Immune system genes comprise the class with the strongest evidence for evolving under natural selection. This results from the coevolution of the immune system and pathogens, where changes in one component result in selective pressure on the other. Natural selection on the coding region of one of the classes of immune genes, the HLA loci, is particularly well documented. However, important questions remain unanswered. (a) Is there selection on the regulatory regions of HLA genes? (b) Are alleles which present similar peptides (i.e., those that are in the same "supertype") selectively equivalent to each other? (c) How does selection on HLA genes affect differentiation among populations? (d) How does positive selection, acting on HLA genes influence the evolutionary dynamics of closely linked genes? In order to address these issues, we propose the generation of new HLA data for human populations, in combination with computational analyses of data which is already available.
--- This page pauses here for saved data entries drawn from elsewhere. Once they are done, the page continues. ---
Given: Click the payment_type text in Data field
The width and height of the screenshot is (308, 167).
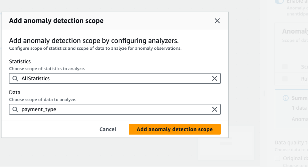Looking at the screenshot, I should [39, 109].
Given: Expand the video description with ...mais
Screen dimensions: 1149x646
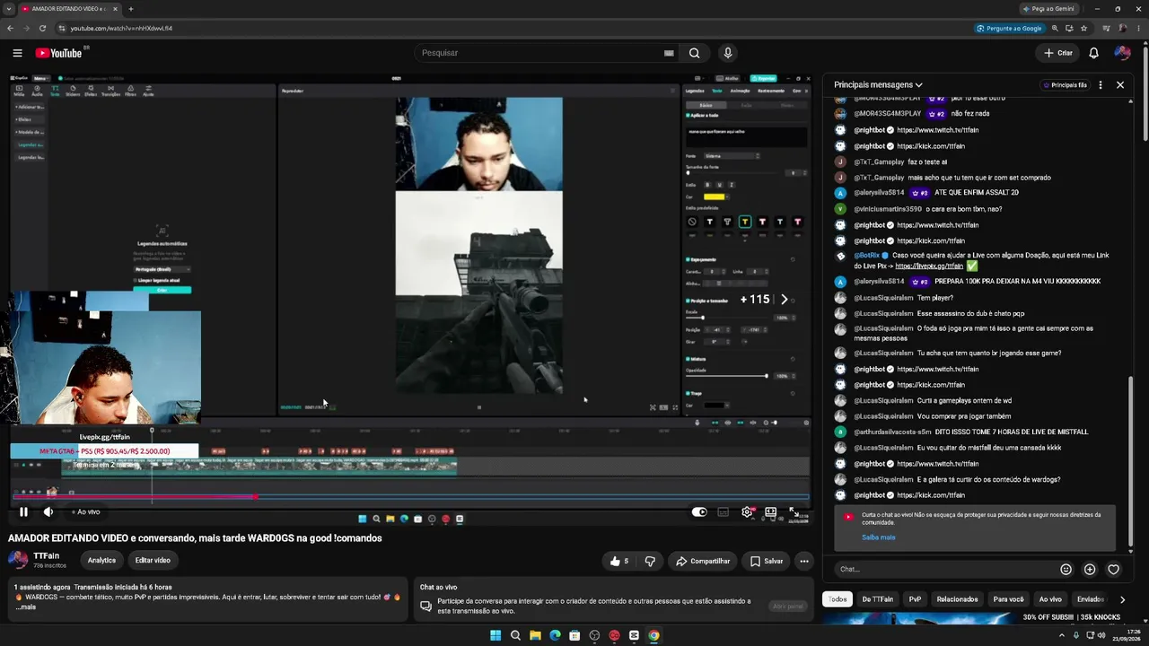Looking at the screenshot, I should click(26, 607).
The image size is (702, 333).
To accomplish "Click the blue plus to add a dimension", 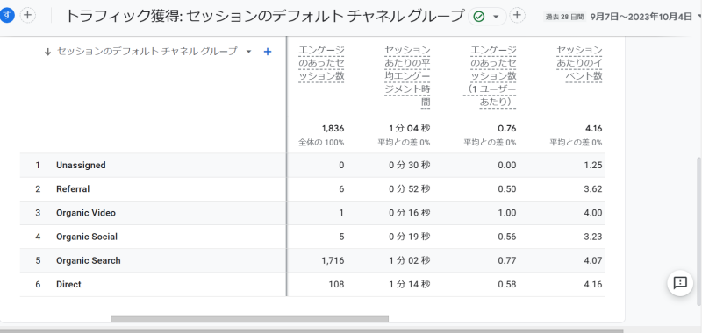I will [268, 52].
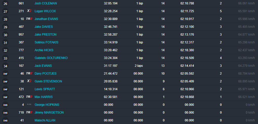Click the TR2 logo beside Max HARRIS
Image resolution: width=258 pixels, height=124 pixels.
(x=29, y=97)
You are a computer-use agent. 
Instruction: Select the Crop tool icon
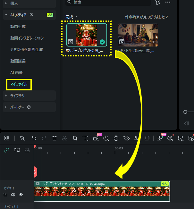[x=75, y=138]
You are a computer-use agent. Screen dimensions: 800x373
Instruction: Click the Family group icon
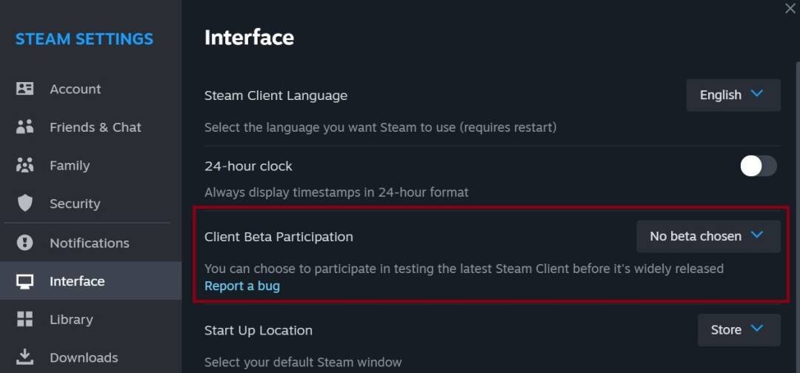[25, 166]

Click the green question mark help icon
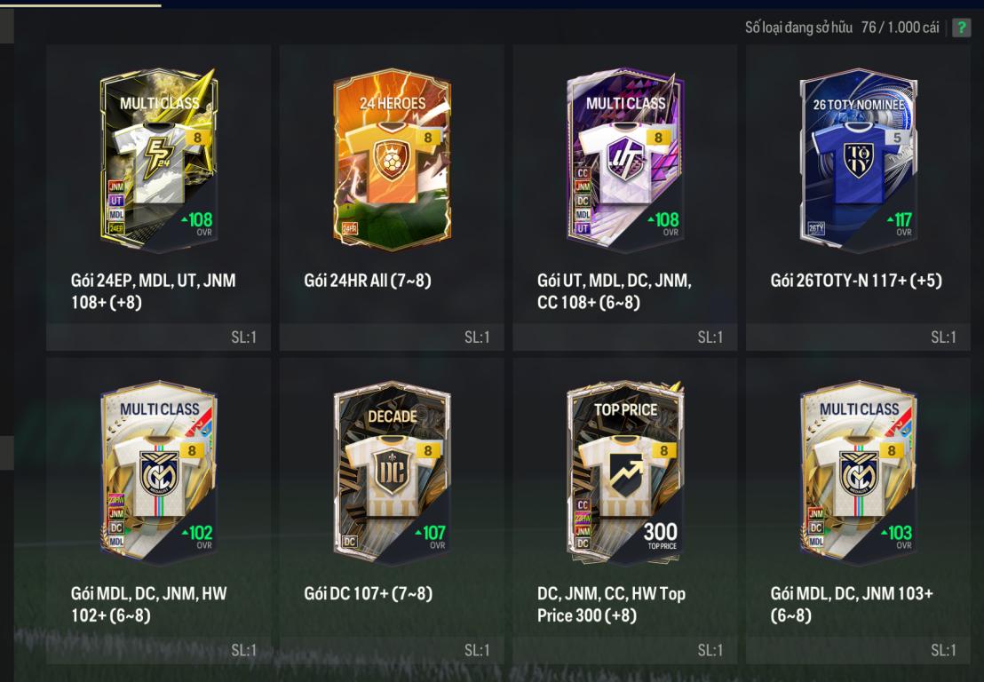(x=961, y=28)
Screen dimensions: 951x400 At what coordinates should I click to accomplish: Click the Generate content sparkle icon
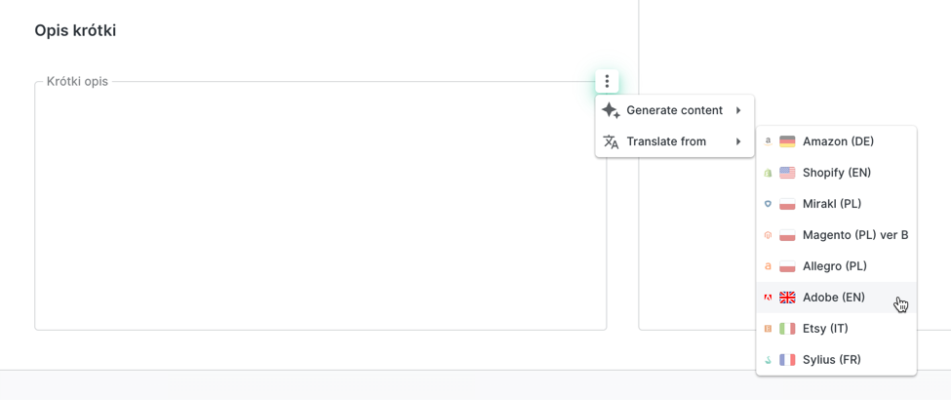tap(611, 110)
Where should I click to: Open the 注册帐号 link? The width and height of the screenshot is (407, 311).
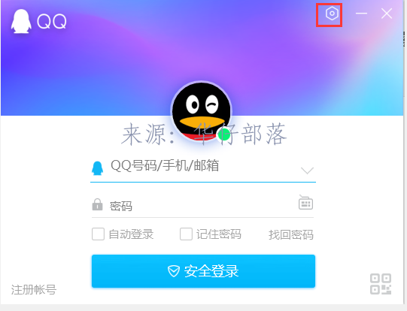coord(34,290)
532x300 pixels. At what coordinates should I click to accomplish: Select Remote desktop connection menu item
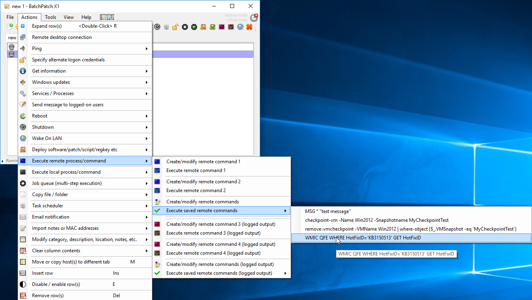coord(62,37)

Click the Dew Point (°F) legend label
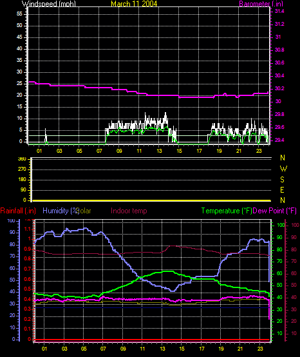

Four main lines of research will be developed. (a) We propose a population study of regulatory and coding regions of classical class I HLA (HLA-A, B, and C) and class II loci (DPB1, DQB1, DRB1) in Amerindian (N=300) as well as African, Asian and European populations (N=230). This dataset will be used to test the hypothesis that regulatory regions are also under selection. (b) Using population genetic approaches, we will test the hypothesis that selection on HLA loci specifically maximizes supertype diversity. (c) We will genotype 50 microsatellite loci spread throughout the genome (N=14), and 20 in the MHC region (N=300). Together with data already available or being generated by our group, we will have a total of 300 individuals with data on microsatellites and HLA loci. These will be used to investigate the effects of natural selection on population differentiation. (d) Using the human and chimpanzee genomes, and the large number of SNPs catalogued in the HAPMAP, we will investigate how positive selection, by favoring specific variants, affects variability and differentiation of closely linked regions of the genome. All these subprojects converge on a common theme, which is the understanding of how natural selection acts on HLA genes, and its evolutionary consequences. (AU)